La déroute électorale à Zurich du PLR et de l’UDC au profit des partis verts montre de quel côté penche désormais l’humeur des citoyens. Pourtant, bien fol est qui s’y fie.
Confiance dans la catastrophe. Ce mantra signé Maurice Chappaz, les Verts peuvent le psalmodier jusqu’à plus soif. Déjà, le désastre de Fukushima en 2011 avait un temps dopé le vote écologiste. Cette fois l’omniprésent catastrophisme autour du réchauffement climatique, porté à ébullition par une jeune prêcheuse scandinave débarquée à Davos et des étudiants qui découvrent les charmes tranquilles de la grève, a tourneboulé les consciences et renversé les urnes.
C’est ainsi qu’à Zurich, comme on sait, les élections cantonales ont viré au méchant tsunami pour les Radicaux, libres et responsables comme vous et moi, mais sur le coup en retard d’une bataille. Ainsi que pour les climato-sceptiques UDC, aux yeux desquels la terre, à défaut hélas de ne plus être plate, continue de se porter à peu près comme un charme.
Cet effet «climat», «propre aux sociétés prospères» comme le souligne le politologue Michael Hermann, – davantage en tout cas que la peur de l’immigration et du terrorisme – a même profité aux faux frères Vert’libéraux.
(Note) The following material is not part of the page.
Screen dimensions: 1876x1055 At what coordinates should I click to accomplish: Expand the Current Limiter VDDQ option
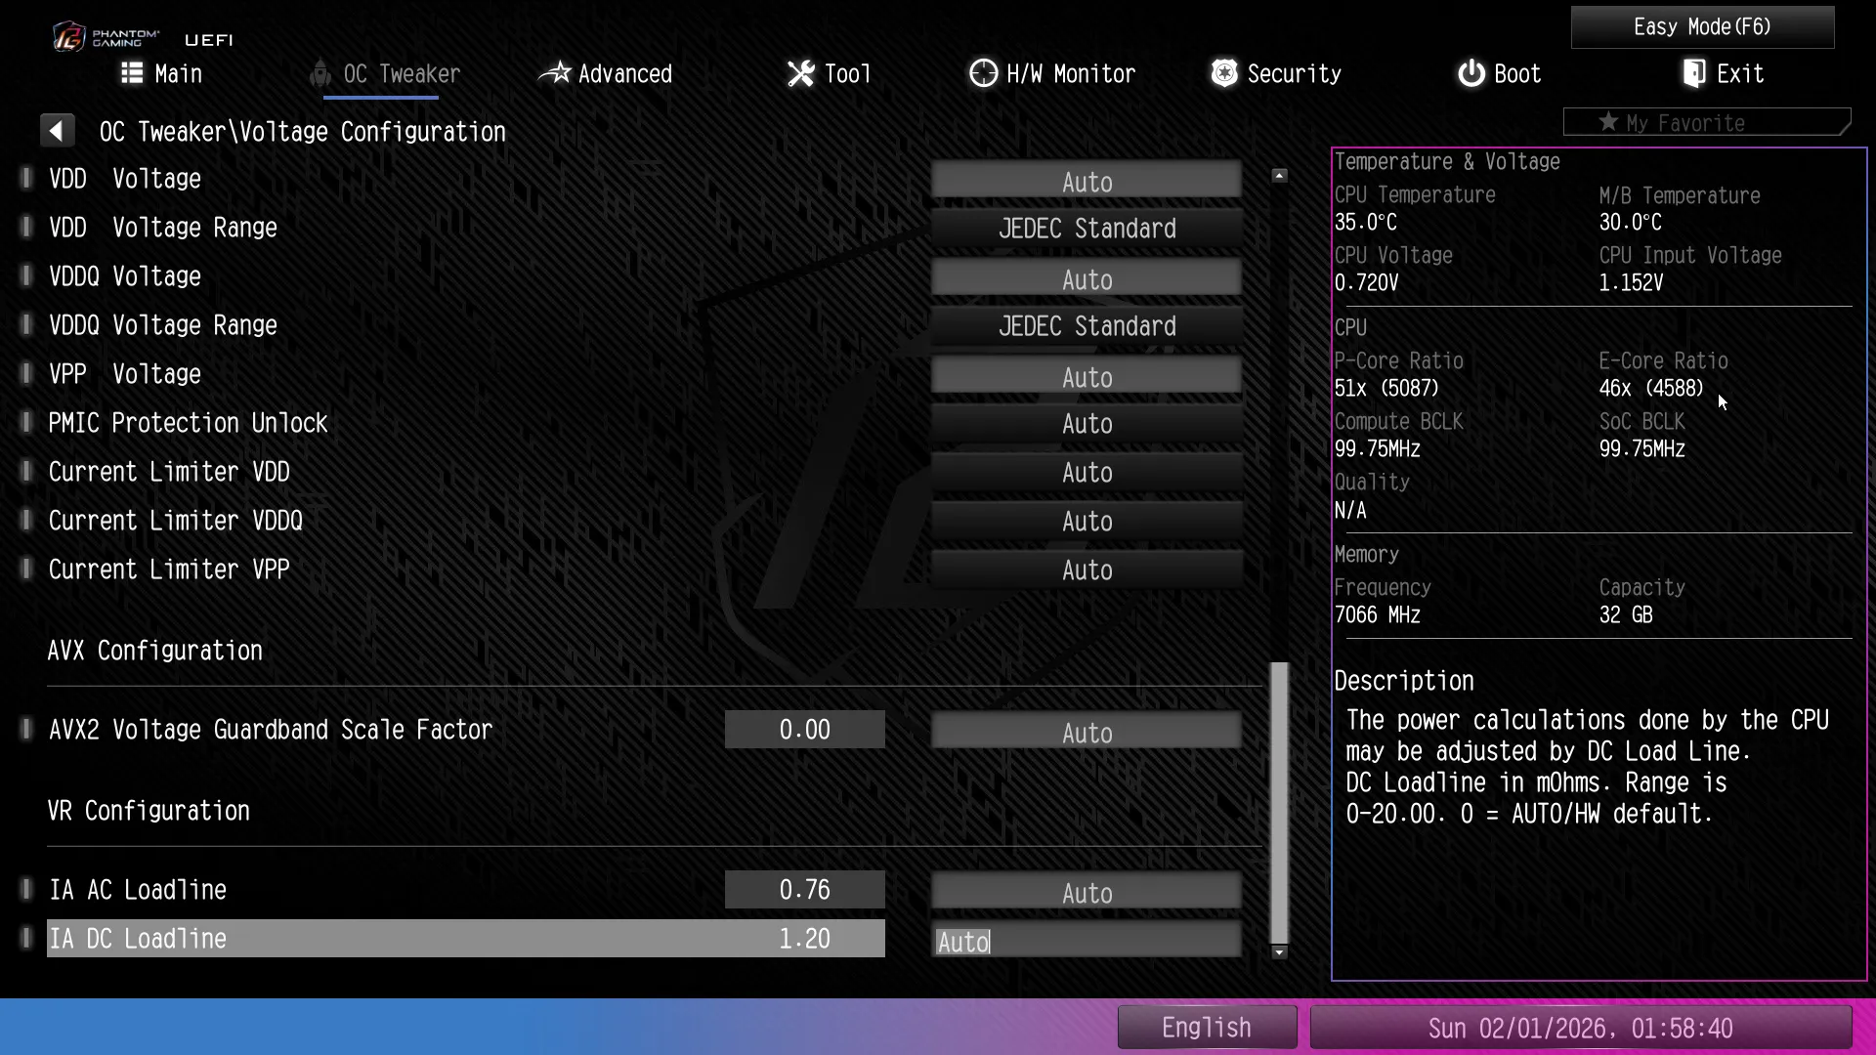pos(1087,522)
C’est dire si désormais tout ce qui brille n’est pas or: il est même surtout vert.
Bien sûr l’effet des cataclysmes environnementaux sur les humeurs électorales s’estompe en général assez rapidement. On y pense puis on oublie. Certes le réchauffement climatique est parti pour durer et hanter nos écrans et nos états d’âme pour longtemps. Sauf que, souvent, avec un bulletin vert dans l’urne, on se tient quitte de toute autre forme d’engagement. Quand viennent les premières mesures concrètes dictées par une politique environnementaliste qu’on a plébiscitée, c’est la soupe à la grimace.
Allez demander au sieur Macron Emmanuel, avec sa touchante taxe carbone, si verte qu’elle l’a précipité dans un enfer jaune. A quoi le politologue Oscar Mazzoleni ajoute que «les priorités peuvent très vite changer en fonction d’évènements extérieurs imprévisibles». Sous-entendu, un bon gros attentat et le curseur pourrait s’inverser à nouveau d’ici les élections fédérales de cet automne. Confiance dans la catastrophe, même à droite.
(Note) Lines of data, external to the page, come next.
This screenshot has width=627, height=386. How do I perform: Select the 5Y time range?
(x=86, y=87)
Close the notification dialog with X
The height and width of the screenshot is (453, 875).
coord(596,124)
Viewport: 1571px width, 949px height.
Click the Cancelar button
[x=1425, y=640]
Il n’est pas sûr non plus que les partis défaits sur la question du climat en tirent la moindre leçon ni le moindre changement de cap. Cela a d’ailleurs mal commencé, sitôt la fessée administrée. Coordinateur romand de l’UDC, Oskar Freysinger, fraîchement descendu de son mayen, juge que l’angoisse climatique «ce sont les médias qui montent cela en épingle. Les réseaux sociaux suivent. Tout s’enchaîne et vous obtenez une psychose généralisée». Un peu, en somme, comme les communications de l’UDC sur la montée du péril islamiste.
Côté radical, on serait un poil plus enclin à un début de mea culpa, mais tout en restant diablement prudent et évasif. À la manière du conseiller national Nantermod, estimant qu’il allait bien falloir, un de ces quatre matins «faire en sorte que les électeurs favorables à une écologie de droite se retrouvent dans le programme de notre parti». Sauf que cette écologie de droite, notion à peu près aussi affriolante et mobilisatrice que celle de néolibéralisme de gauche, il existe déjà un parti qui en fait son beurre: les Verts’libéraux.
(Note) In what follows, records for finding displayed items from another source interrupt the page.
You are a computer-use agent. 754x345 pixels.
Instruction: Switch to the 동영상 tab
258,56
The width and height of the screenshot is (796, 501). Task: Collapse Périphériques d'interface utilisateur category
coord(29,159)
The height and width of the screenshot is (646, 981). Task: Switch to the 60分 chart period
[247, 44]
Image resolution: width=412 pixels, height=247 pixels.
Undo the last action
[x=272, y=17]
Les motifs d’espoir demeurent pourtant pour les mous du climat et résident essentiellement, on l’a dit, dans l’austérité de programmes verts, nettement moins populaires dès qu’ils sont mis en application. L’UDC bernois Manfred Bühler l’avoue tout net dans Le Temps: «Nous devons mieux communiquer le fait que toutes les taxes et interdictions imaginées par les Verts toucheront les classes moyennes et menacent même la paix sociale en fin de compte.»
Bah! Les dits Verts pourront toujours suivre le conseil du poète jusqu’au bout: «Confiance dans la catastrophe. Bien dormir sous les injures.»